SG16 will hold a meeting today, Wednesday, January 22nd,
at 19:30 UTC (timezone conversion). That is 11:30am
PST, 12:30pm MST, 1:30pm CST, 2:30pm EST, and 20:30 CET.
Sorry for the delayed scheduling. I've almost unburied myself to the point that I'll be able to devote a reasonable amount of time to SG16 again.
I added this meeting to the shared calendar just a few minutes
ago. If you need a .ics file to
import into your calendar, you can download it here.
The agenda follows.
I normally schedule SG16 meetings for the 2nd and 4th Wednesdays of each month. The Hagenberg meeting is the 2nd week of February (the 10th through the 15th). I'm not planning to hold an in-person SG16 meeting during the Hagenberg meeting because it is too difficult to get quorum. I'd like to get one more meeting scheduled before Hagenberg, so either January 29th or February 5th. I have a slight preference for February 5th and will schedule for that date unless there are requests for the January 29th date instead. Following Hagenberg, we can resume our normal meeting cadence starting on February 26th. If you have thoughts on this, please share.
We last discussed P2019 during the 2024-09-25
SG16 meeting where we had polls that demonstrated consensus
for two different options for the encoding of thread names, but
with neither option being a clear winner. I still haven't
published proper minutes for that meeting, but see the summary
posted in the github tracker. In close calls like this, we
usually defer to the author. Corentin and Victor discussed offline
and reached an agreement on use of the ordinary literal encoding.
Corentin will present and we'll hopefully find agreement on a
solution and forward the paper.
I intentionally kept the agenda rather light for this meeting
given the late notice and anticipation that there will still be
plenty to discuss regarding literal encodings, NTBS, NTMBS, and C
vs C++ vs system/environment locales.
My rough notes from the 2025-09-25 discussion of P2019R7 are below for reference.
- P2019R7: Thread attributes:
- Corentin introduced the paper.
- The thread name is provided to the OS so that it is available for display in an OS monitor, debugger, process thread list, etc...
- On POSIX systems, the name is stuffed into a small string buffer provided by the pthreads library and is generally interpreted as execution encoding.
- Prior to Windows 10, there were unofficial ways to associate a name with a thread.
- On Windows 10 there is a public interface.
- On Windows, the name must be provided in wchar_t; there is no "ANSI" version of the interface.
- A previous revision of this paper supported both char and wchar_t.
- A copy of the string will always be needed, so transcoding costs aren't significant.

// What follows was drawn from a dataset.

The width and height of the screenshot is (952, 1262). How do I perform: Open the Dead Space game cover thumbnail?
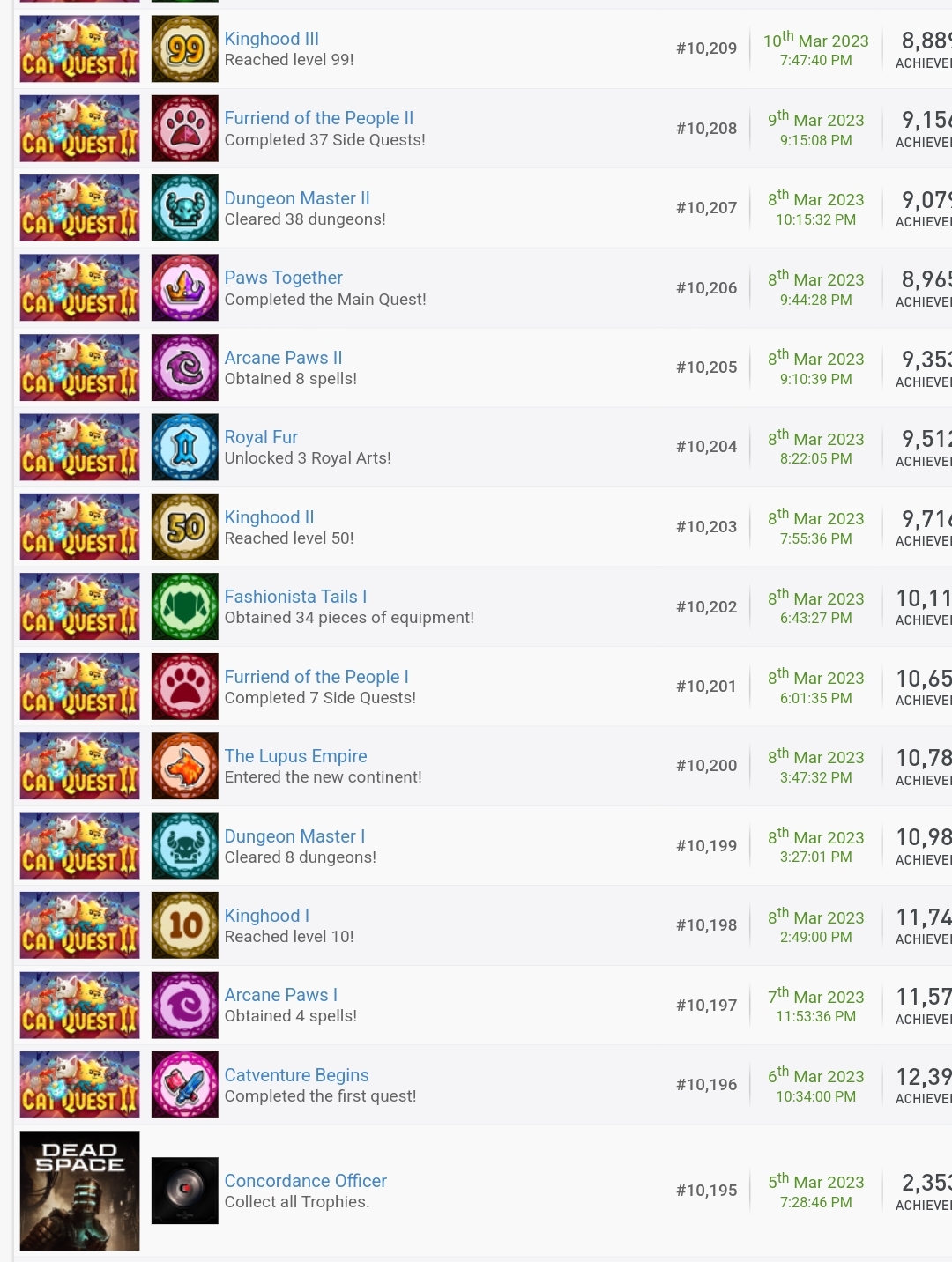(x=79, y=1191)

- We should support char8_t where we want to support Unicode, but that isn't proposed in this paper; can add that later.
- The name is interpreted as an NTBS in the execution encoding.

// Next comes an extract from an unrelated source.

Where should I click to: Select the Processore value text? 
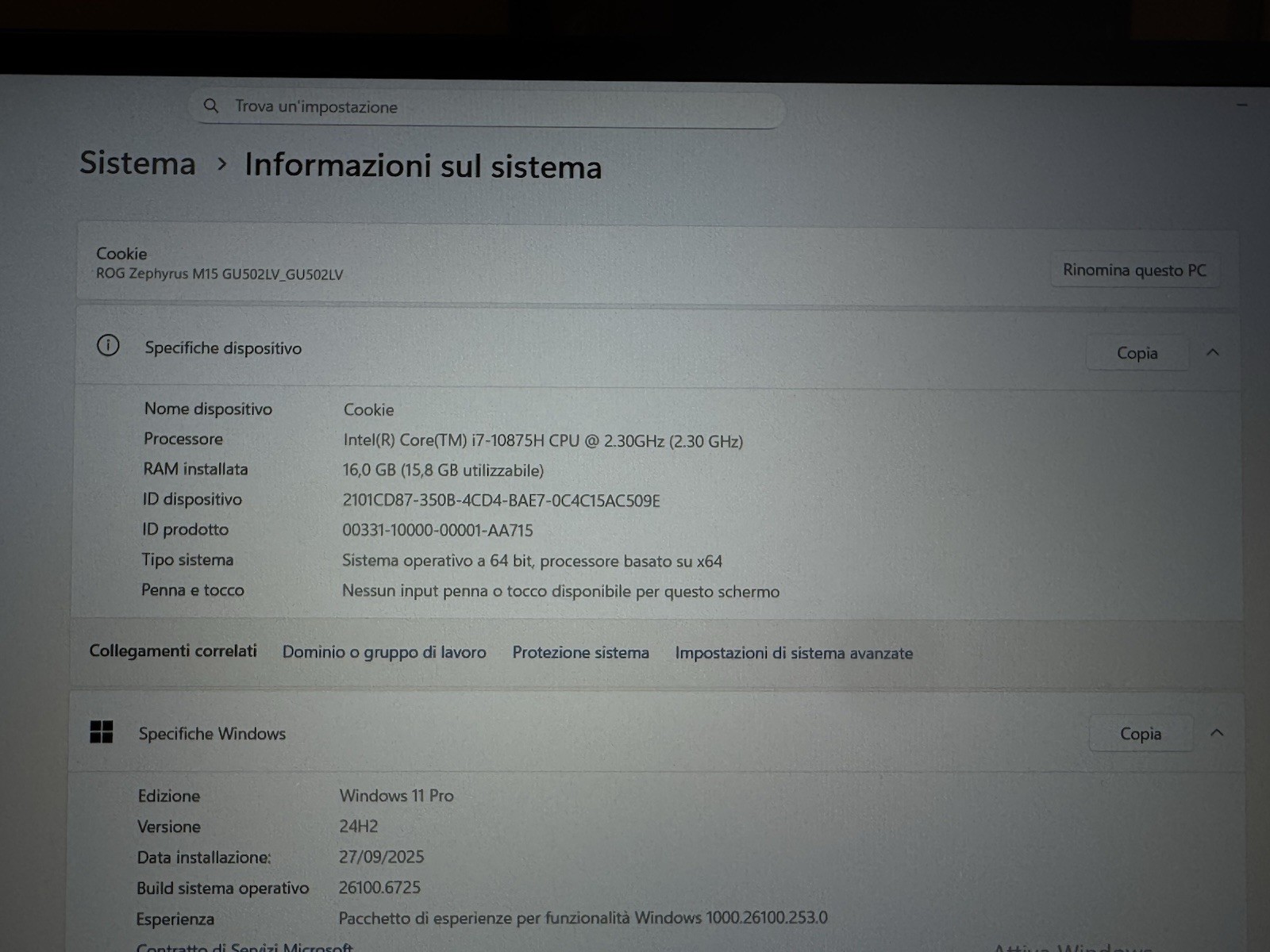pyautogui.click(x=543, y=441)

- The name can be transcoded to wchar_t on Windows.
- If mojibake happens, it doesn't affect users of the software.
- Victor: Execution encoding isn't defined in the standard; we have execution character set. Is this locale encoding?
- Victor: I think we should use a well-defined encoding like the literal encoding.
- Corentin: We need a solution that works with MultiByteToWideChar() on Windows; that only works with execution encoding.
- Corentin: We don't require a relationship between literal encoding and execution encoding; that technically means that conversions don't work.
- Victor: This should be implementation detail.
- Tom: I'm torn, I agree with Victor, but I also think the proposal reflects existing implementations.
- Tom: On POSIX systems, the string is likely to be interpreted by other tools using the execution encoding.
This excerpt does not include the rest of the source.